El Foro Internacional Indígena sobre Biodiversidad llega a Barcelona con un documento que contiene estos prerrequisitos, a fin de cabildearlo con el resto de los participantes. "Tenemos que pasar posteriormente por las autoridades nacionales, pues aunque las buscamos no hubo mayor apertura ni interés", lamenta Solís.

En contraposición a este último punto y como enlace del Estado mexicano ante la UICN, Enkerlin asegura que en la última década las ANP establecidas han tomado en cuenta a las comunidades y se han preocupado por ellas.

"No hemos tenido que remontar ese agravio, porque inclusive comunidades que en su momento se sintieron no consultadas hoy en día están participando en proyectos que las benefician. Ya se disipó aquella idea de que venían a desplazarlos, a quitarles oportunidades".

Afirma que el trabajo que se ha hecho con las comunidades ha tenido "buen nivel de éxito" gracias a los programas desarrollados por su área: proyectos productivos para las comunidades, que abarcan más del 80% del recurso; estudios para que los proyectos tengan realmente oportunidades de éxito; y la capacitación de las comunidades para que sus proyectos lleguen a buen término y se asimilen como una actividad comunitaria.

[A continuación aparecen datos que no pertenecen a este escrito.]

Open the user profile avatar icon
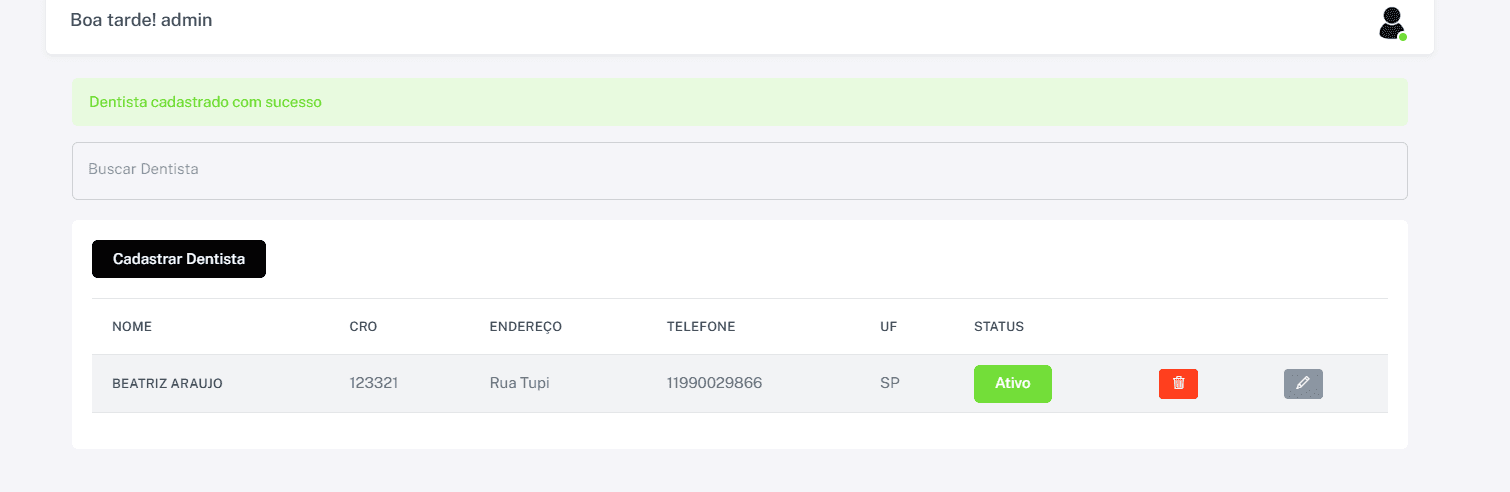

"Todos los programas están enmarcados en esta estrategia y ha sido la transformación principal que ha tenido la Comisión de Áreas Naturales Protegidas en los últimos años, porque se ha convertido en una institución básicamente de desarrollo social, sin sacrificar el mandato fundamental que tenemos de conservar la naturaleza. Por ejemplo en el 2000, el 28% de los programas que ejecutábamos en campo tenía componentes comunitarios, tanto para indígenas como para comunidades rurales; hoy en día el 78% de los recursos en programas y proyectos los tienen".

No obstante, reconoce que el "gran problema" actual es que la demanda de las comunidades por la aplicación de proyectos productivos es mayor a lo que pueden ofrecer, por lo que sólo están cubriendo a un tercio de los grupos interesados.
Con más coincidencias que divergencias, por lo menos en el discurso, comunidades indígenas y gobierno tienen su oportunidad para acercar posiciones. Siempre será mejor hoy, que dentro de cuatro años.